MMS • Sabri Bolkar
Article originally posted on InfoQ. Visit InfoQ
Starting from the v0.12 release, the NVIDIA device plug-in framework started supporting time-sliced GPU sharing between CUDA workloads for containers on Kubernetes. This feature aims to prevent under-utilization of GPU units and make it easier to scale applications by leveraging time-multiplexed CUDA contexts. Before the official release, a fork of the plug-in was enabling such temporal concurrency.
NVIDIA GPUs automatically serialize compute kernels (i.e. functions executed on the device) submitted by multiple CUDA contexts. CUDA stream API can be used as a concurrent abstraction, however, streams are only available within a single process. Therefore directly executing parallel jobs from multiple processes (e.g. multiple replicas of a server application) always results in insufficient consumption of GPU resources.
Within GPU workstations, CUDA API supports four types of concurrency for multi-process GPU workloads: CUDA Multi-Process Service (MPS), Multi-instance GPU (MIG), vGPU, and time-slicing. On Kubernetes, oversubscription of NVIDIA GPU devices is disallowed as scheduling API advertises them as discrete integer resources. This creates a scaling bottleneck for HPC and ML architectures especially when multiple CUDA contexts (i.e. multiple applications) are not able to share existing GPUs optimally. Although it is possible to allow any pod to use k8s GPUs by setting NVIDIA_VISIBLE_DEVICES environment variable to “all”, this configuration is not administered by the CUDA handlers and may cause unexpected results for the Ops teams.
As Kubernetes is becoming the de facto platform for scaling services, NVIDIA also started to incorporate the native concurrency mechanisms into the clusters via the device plug-in. For Ampere and later GPU models (e.g. A100), multi-instance GPU concurrency is already supported by the K8s device plug-in. The newest addition to the list comes with temporal concurrency via the time-slicing API. On the other hand, for Volta and later GPU architectures, MPS support is not yet developed by the plug-in team.
In effect, serialized execution of different CUDA contexts is temporally concurrent as they can be managed at the same time. Therefore, one may wonder why time-slicing API should be preferred. Launched independently from different host processes (CPU), scheduling of contexts is not computationally cheap. Also declaring the number of expected CUDA executions in advance may allow possible higher-level optimizations.
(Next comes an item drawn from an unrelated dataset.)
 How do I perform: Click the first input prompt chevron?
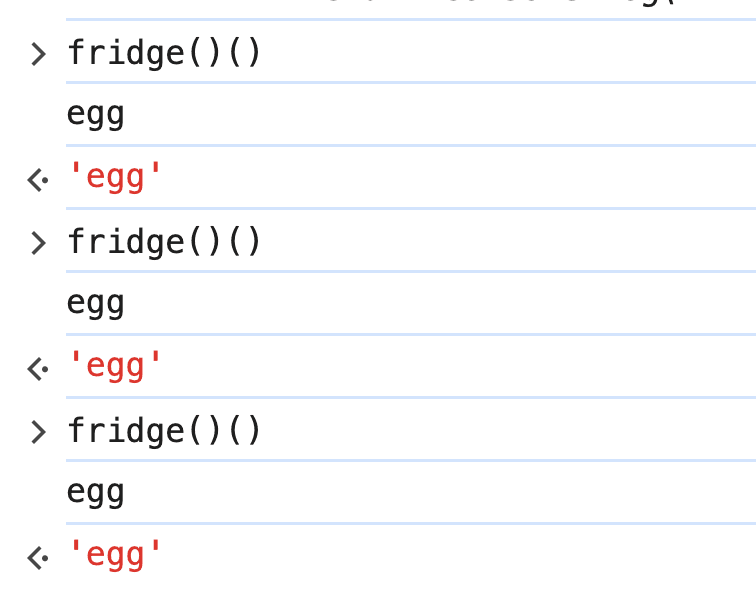pos(38,53)
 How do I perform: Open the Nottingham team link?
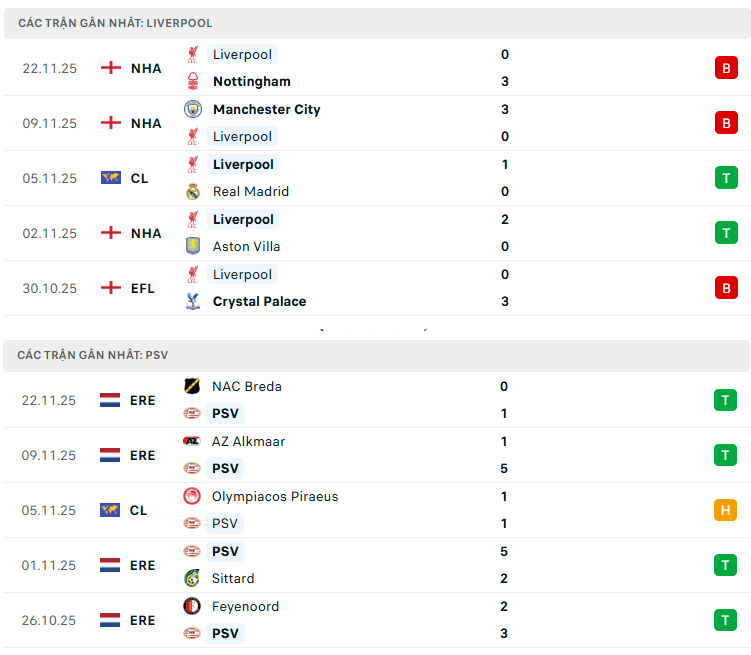252,82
The time-slicing API is especially useful for ML-serving applications as companies exploit cost-effective lower-end GPUs for inference workloads. MPS and MIG are only available for GPUs starting from Volta and Ampere architectures respectively, hence common inference GPUs such as NVIDIA T4 cannot be used with MIG on Kubernetes. Time-slicing API will be critical for future libraries aiming to optimize accelerator usage.
Temporal concurrency can be easily enabled by adding an extra configuration to the manifest YAML file. For example, the below setting will increase the virtual time-shared device count by a factor of 5 (e.g. for 4 GPU devices, 20 will be available for sharing on Kubernetes):
version: v1
sharing:
timeSlicing:
resources:
- name: nvidia.com/gpu
replicas: 5
AMD maintains a separate k8s device plug-in repository for its ROCm APIs. For instance, the ROCm OpenCL API allows hardware queues for the concurrent execution of kernels within the GPU workstation, but similar limitations exist on K8s as well. In the future, we may expect standardization attempts for the GPU-sharing mechanisms on the Kubernetes platform regardless of the vendor type.
More information about the concurrency mechanisms can be obtained from the official documentation, and a detailed overview of the time-slicing API can be reached from the plug-in documentation. An alternative MPS-based k8s vGPU implementation from AWS for Volta and Ampere architectures can also be seen in the official repository.